In La Paz, Afro-Bolivians are often discriminated against.

==Brazil==

In the immediate aftermath of Dom Pedro’s abdication in 1831, the poor people of color, including slaves, staged anti-Portuguese riots in the streets of Brazil's larger cities.

Racism in Brazil has long been characterized by a belief in racial democracy. An ideology stating that racial prejudice is not a significant factor in Brazilian society, and that racism is not an obstacle to employment, education, and social mobility the way some believe it is in other countries. This theory has come under fire in recent years by researchers who say that racism is very much a factor in the country's social life.

Despite the majority of the country's population being of mixed (Pardo), African, or indigenous heritage, depictions of non-European Brazilians on the programming of most national television networks is scarce and typically relegated for musicians/their shows. In the case of telenovelas, Brazilians of darker skin tone are typically depicted as housekeepers or in positions of lower socioeconomic standing. This is a reflection of the economic inequality among races in Brazil, with mixed (Pardo), African and indigenous population constituting the majority of the poor. In addition, the national wealth and income concentrated in the white families.

In a sign that some Brazilian universities have come to see racism as an obstacle to higher education, several of them have created positive action programs aimed at increasing the admission of Afro-Brazilians and members of the native population.

==Chile==

Afro-Chileans and Haitians are discriminated in Chile.

==Guyana==
There is a long history of racial tension between the Indo-Guyanese people and the Afro-Guyanese.

Guyana's racial tensions originate in the colonial period in it. Africans were brought to Guyana as slaves and were put to work in sugar and cotton plantations, whereas Indians were brought to Guyana as indentured servants and took the place of Africans that worked on plantations.
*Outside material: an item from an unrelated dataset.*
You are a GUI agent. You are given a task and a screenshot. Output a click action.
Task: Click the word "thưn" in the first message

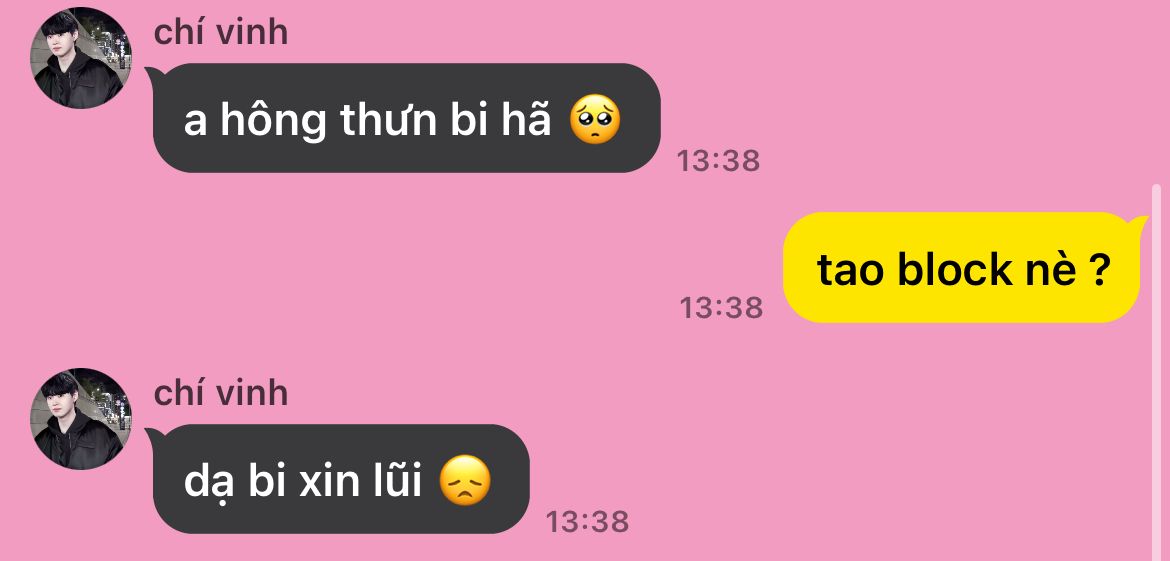pos(388,122)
These historical encounters led to discriminatory stereotyping. For example, Africans were viewed as strong, but lazy. The Indians were viewed as hardworking, but greedy. These groups of people were both used as labor for British colonists, however they both had different stereotypes given to them which affected how one race viewed the other.

Racial tensions in Guyana started to divide more when it came to politics. After the British left and Guyana was freed, the government in Guyana was completely split. When people ran for president it became more of a racial issue, where Indians favored other Indians, which were called the People’s Progressive Party (PPP), and the Afro-Guyanese people favored their own kind of people as well and became their own party called the People’s National Congress (PNC). This split happened during president Cheddi Jagan ruling time.
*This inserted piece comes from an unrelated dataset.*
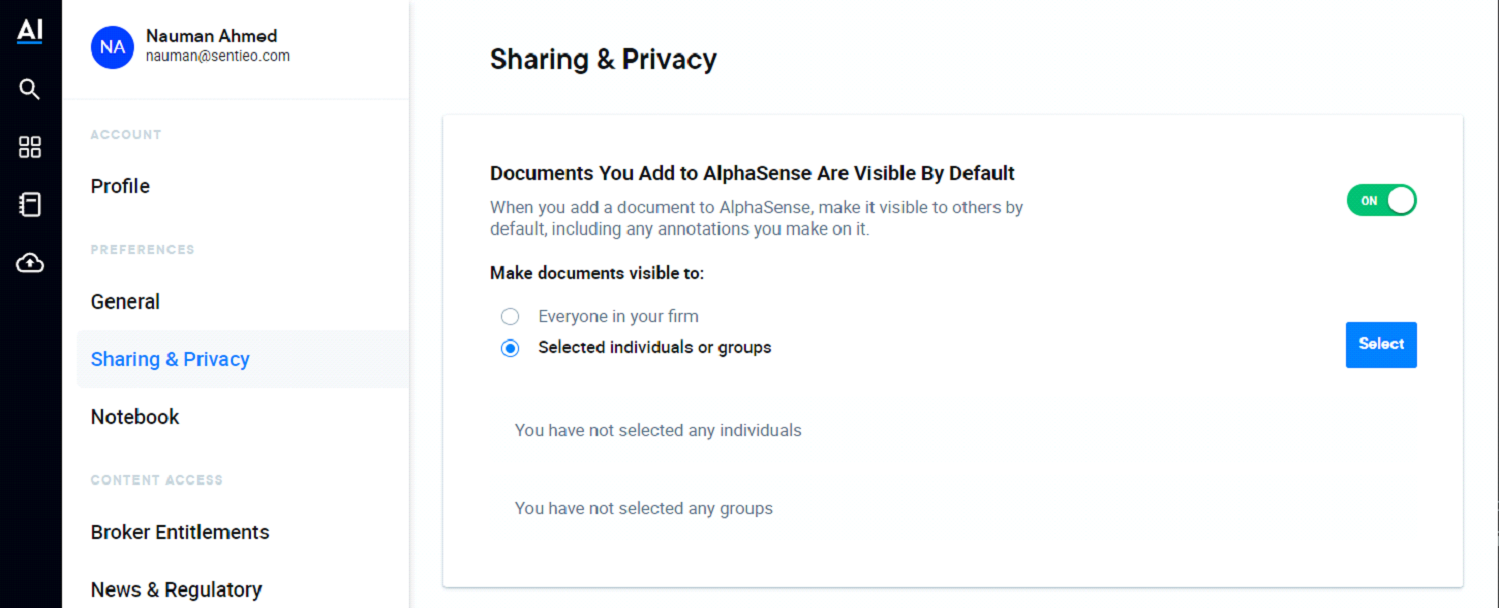Turn off documents visible by default toggle
The image size is (1499, 608).
pos(1381,200)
Racial tensions continued to escalate in the 1900s when Afro-Guyanese people would preach “Africa for Africans.” It did empower the Afro-Guyanese group of people; however, it did divide the country even more. The Indo-Guyanese people also began showing more pride in being Indian, and the women would begin wearing Indian garb. Whenever one race would try and boost themselves, the other race would follow, turning this into a competition in Guyana.

Today Guyana is extremely divided, and if you go to one group of Guyanese people, they would tend to bash the other group of Guyanese people. A study by Monroe College mentions that Indo-Guyanese people, and Afro-Guyanese people seek protection, and vice versa with Afro-Guyanese group of people.

== Venezuela ==

When the Venezuelan War of Independence started, the Spanish enlisted the Llaneros, playing on their dislike of the criollos of the independence movement. During this time, José Tomás Boves led an army of llaneros which routinely killed white Venezuelans. After several more years of war, the country achieved independence from Spain in 1821.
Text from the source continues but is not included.